Na primeira parte do trabalho, abordaremos limites pedagógicos


possíveis para localizar a psicanálise e política como partilhantes de um mesmo
campo. Na segunda parte, focaremos em ir para além desses limites
pedagógicos entendendo ancorados na primeira parte que embora infinitos na
produção tanto psicanálise quanto política sempre se encontrarão.

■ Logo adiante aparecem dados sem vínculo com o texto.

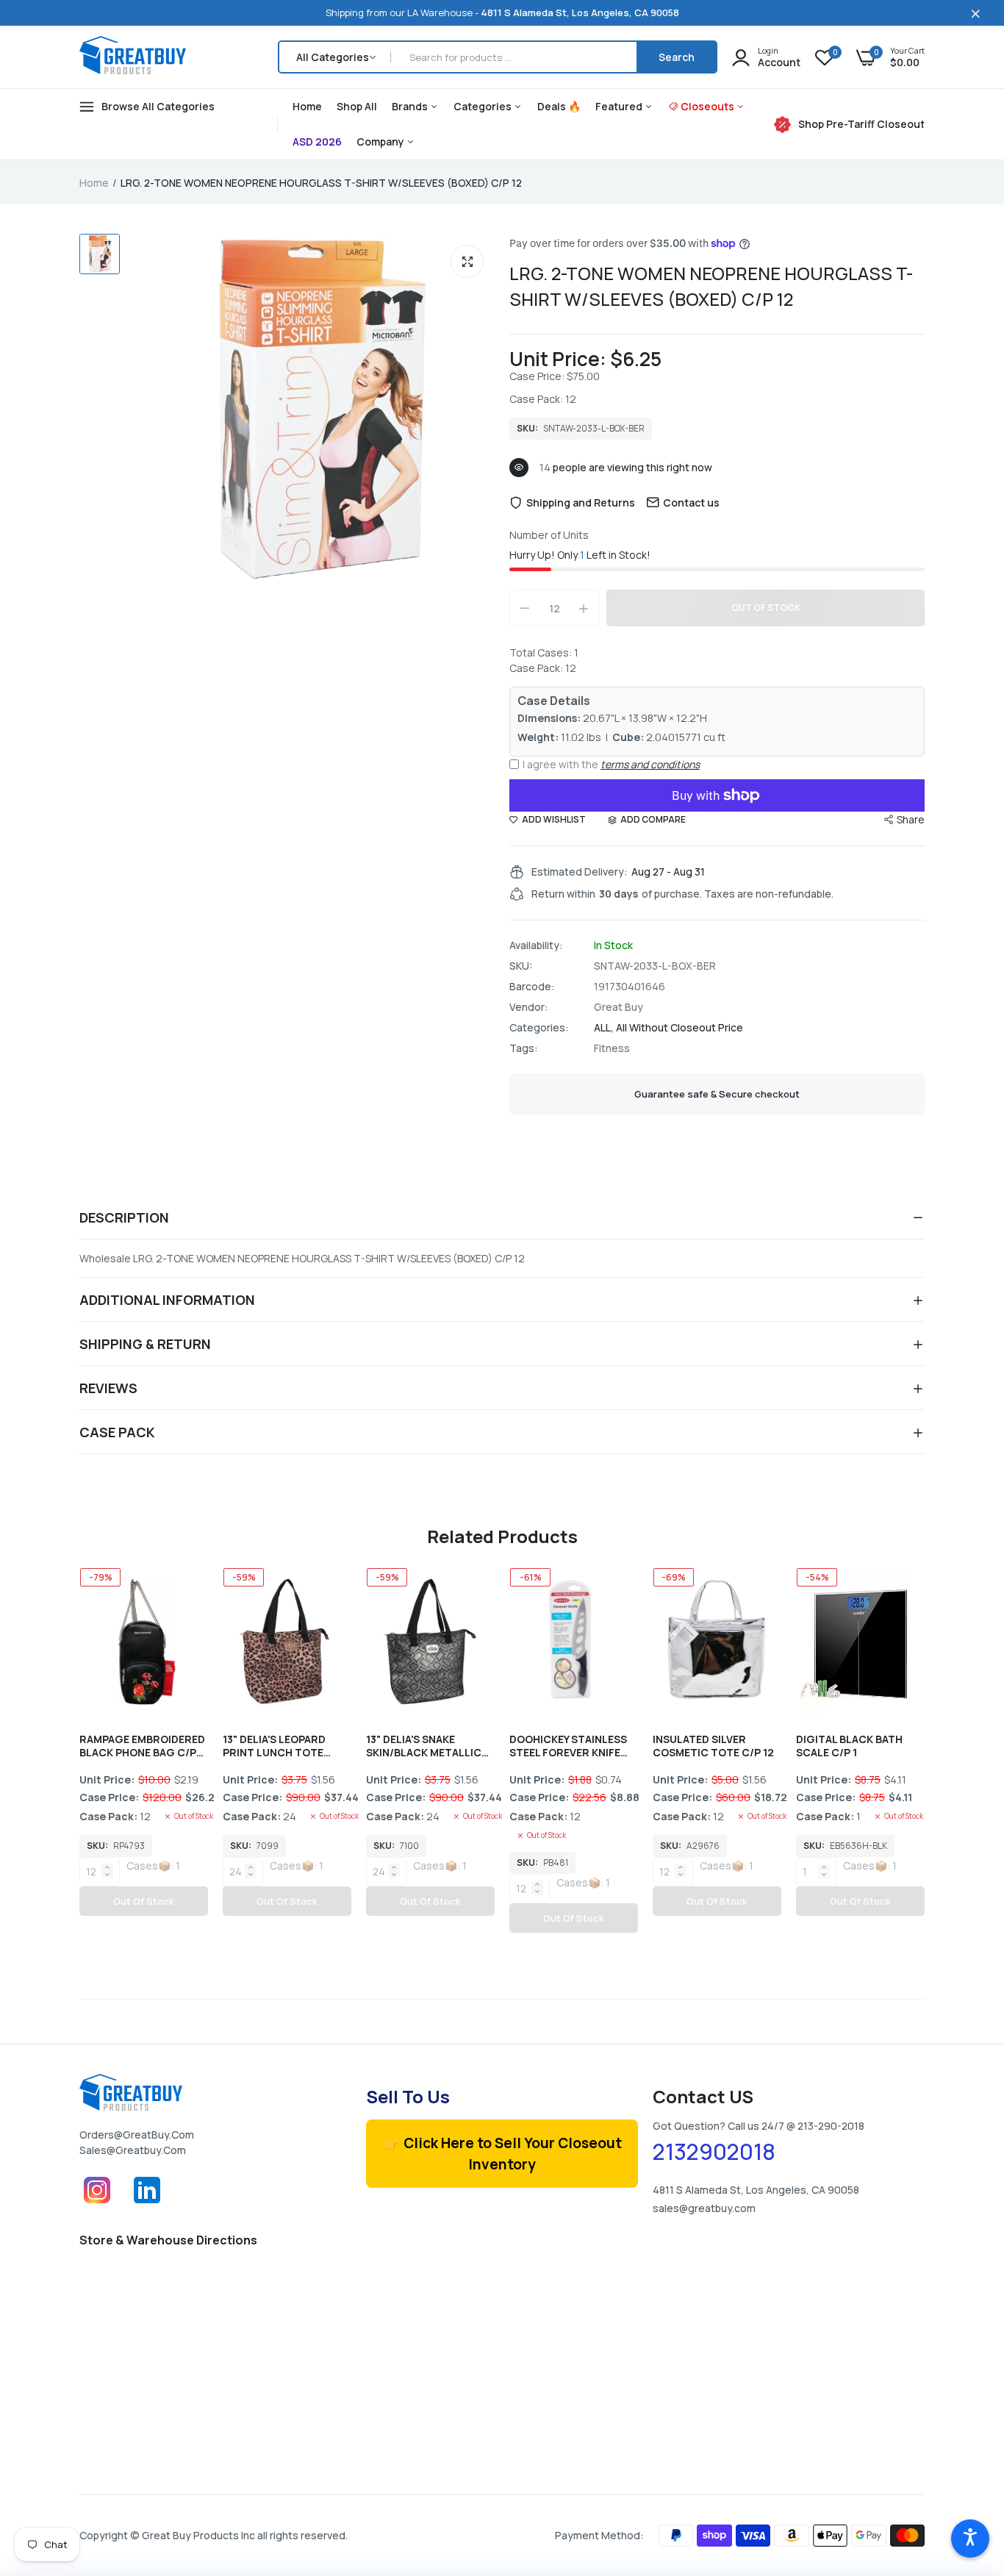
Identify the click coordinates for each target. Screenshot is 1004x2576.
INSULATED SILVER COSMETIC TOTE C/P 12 (713, 1746)
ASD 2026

Na terceira
parte, teceremos a noção de conflito como “nó costurante” de ambos os
campos.

Para atingir esses objetivos, a metodologia empregada foi uma


pesquisa bibliográfica partindo de uma interpretação Freud-lacaniana da
psicanálise para, então, aprofundar-se em conceitos políticos que precisam a
presença do conteúdo psicanalítico na política em artigos e livros de autores da
Ciência Política.

1. Balizando definições
Pensar política e ideologia se limitando-se a questões de sexo, gênero,
etnia e raça seria de uma simplificação broquel. Entretanto entender isto não é o
mesmo que negar que hoje em dia a maioria das questões políticas giram em
torno desses dois eixos: a identidade sexual e a identidade cultural. Já é a partir
daqui que precisa-se salientar que os caminhos do político e do objeto de estudo
da psicanálise se encontram, se é que um dia já estiveram separados, porque,
embora seja comum acreditar que sim, os psicanalistas não devem estar
privados da atuação política e do posicionamento. Isto porque enquanto
pesquisador seu discurso universitário e discurso de mestre tendem a perpassar
pelos embates políticos atuais que transladam sobre demandas psíquicas, e
também porque enquanto no lugar de objeto transferencial, ou seja, na clínica, o
psicanalista precisa estar preparado para ser interlocutor do discurso histérico
que o interpela também a partir e sobre as mesmas questões políticas.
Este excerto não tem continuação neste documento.